Review: The Wire, Season 5 (Simon, 2008)

Still from the show The Wire, Season 5

Awww, no more episodes of The Wire left for us. Curiously, though, I didn’t get the sense of withdrawal that usually settles upon me when I finish a show I’ve grown fond of. Perhaps it’s because it ends with more of a sense of closure, or perhaps it’s because the characters aren’t what I’m most attached to in the series.

Shorter than the others by a few episodes, season 5 departs from politics and schools for a peek into the Baltimore Sun, a publication that show creator David Simon used to write for. And, of course, the final season continues its focus on the police department and the street gangs, with all our old favorite thugs (the ones who are still alive anyway) making an appearance.

The show picks up again a few months into the reign of the new Mayor. Remember how at the end of last season I mentioned that awful sense of hope at Carcetti’s election and the dread of waiting for the other shoe to drop? Well, drop it does, and with a crushing thud. In the first episode, signs of budgetary deficiencies and low morale plaster the police department, clouding even the purposeful Major Crimes unit. Freamon’s detail is pursuing Marlo Stanfield with all guns blazing (er, figuratively): wire taps are on, surveillance units up–the usual Lester methodology. Unfortunately, even the newly anointed Major Daniels can’t protect them from the city’s financial crisis; Major Crimes is disbanded, and Stanfield’s crew, which had at least been held in check by the police’s ongoing investigation, resumes its former tactics.

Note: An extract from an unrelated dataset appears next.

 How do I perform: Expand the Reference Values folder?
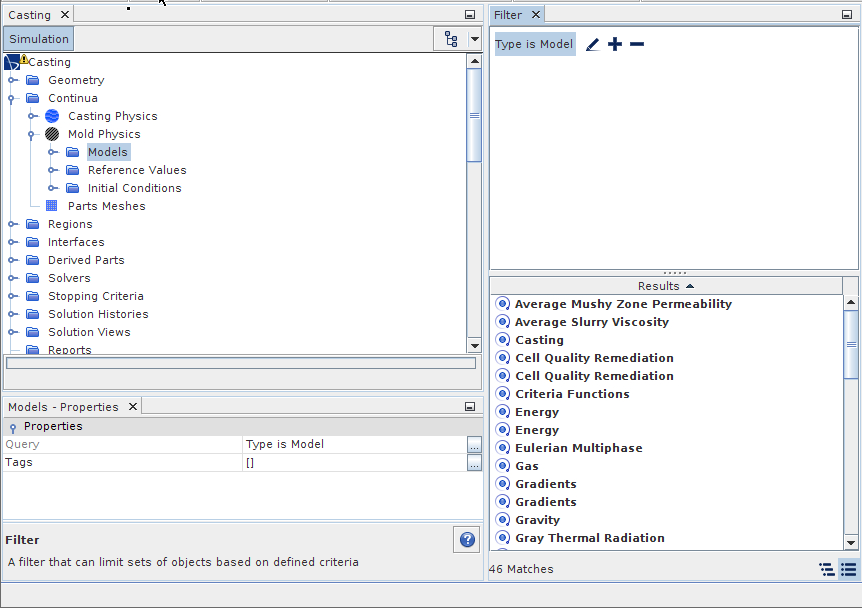pyautogui.click(x=53, y=170)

You can only imagine what kind of disillusionment such a move might produce in our beloved maverick, Jimmy McNulty. In this season, the desperate detective colors further out of the lines than he ever has before in his quest to bring down his target. His plan borders on the psychotic, the web of improprieties growing so thick that viewers can’t help but adopt the incredulous disgust of Bunk Moreland, at first the only one privy to McNulty’s harebrained scheme. Still, without need for much persuasion, McNulty manages to recruit Freamon to his project, and the two veteran renegades embark down a road from which there’s no return.

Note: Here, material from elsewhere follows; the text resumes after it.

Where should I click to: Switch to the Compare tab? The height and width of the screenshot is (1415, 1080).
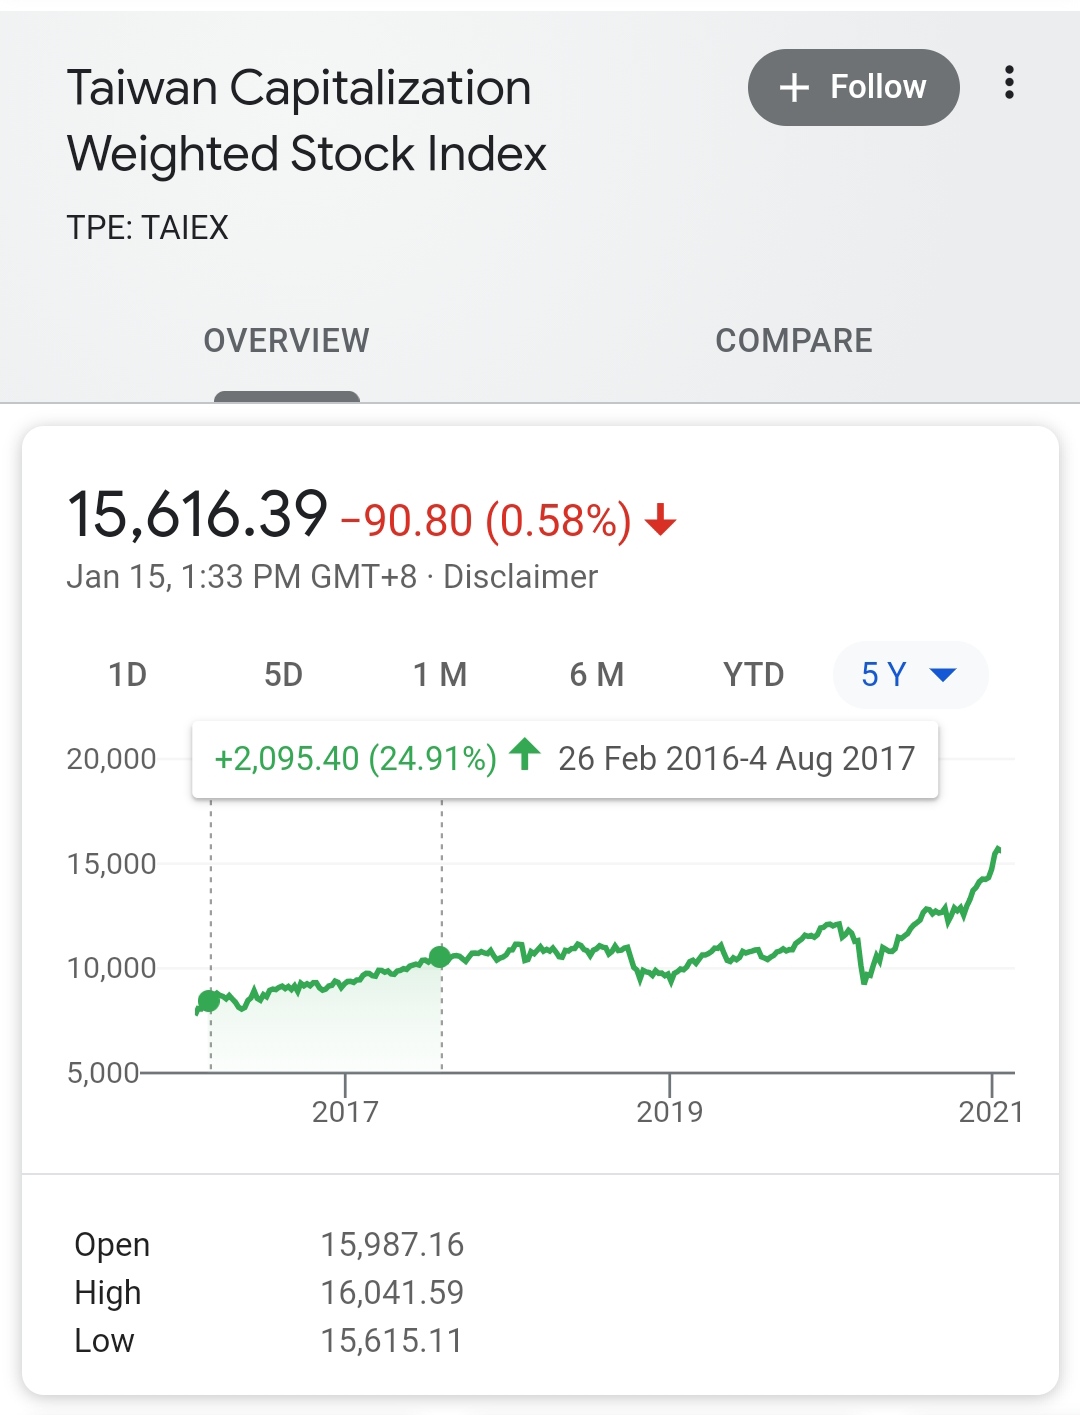point(794,341)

McNulty soon discovers that his old tactics, which made such a splash in season 1, aren’t going to cut it anymore. Upping the ante, he goes to the press, the only instrument that can put pressure on someone as important as the Mayor. In reaching out to the Sun, luckily or unluckily, McNulty is confronted with his doppelganger in the form of the conniving and ambitious young journalist Scott Templeton (Thomas McCarthy). The collision of these two produces a maelstrom of lies that renders the season almost painful to watch. (We did indeed shut off our iPad mid-episode once, out of indignation.) As the episodes tick on, we can’t help but wonder how the writers could possibly resolve such a mess in the few remaining hours left. And yet they do, with much less nastiness than we could have imagined.

It might have been a weak season, as one of my friends claimed. Certainly some parts seem a little too incredible. I wondered, too, about the neatness with which everything is tied up. But ultimately I decided that I was at peace with it. I needed the closure that Simon provides, and he gives it not without a healthy dose of realism, and that bittersweet cocktail of cynicism and optimism that has been the hallmark of The Wire since its beginning. And if each character gets only a brushstroke here or there, I’m fine with that, too. After all, this is not a character-driven show, as I’ve said before–it’s an ensemble, a milieu. It is Baltimore itself who is the show’s central character, and it is she, and Simon’s cross-cutting vision of her, that I will miss the most.

But The Wire is also about more than Baltimore. Looking back on the whole series, I am fascinated by how relevant its subject matter still is. In the wake of the Edward Snowden revelations and concerns about privacy, wire-tapping is front and center in the news like it never was when the show first aired. And what about police brutality and (in)efficacy, spotlighted now by recent events in Ferguson and New York City and countless other places? The technology may have gotten stale, but the issues have not. I’m not the only one to have connected the dots. HBO launched its marathon of the newly remastered HD version of The Wire on December 26th, and I believe those episodes are now also available on HBOGo. Check it out if you’re feeling nostalgic, or if you’re the rare person who hasn’t yet seen the show.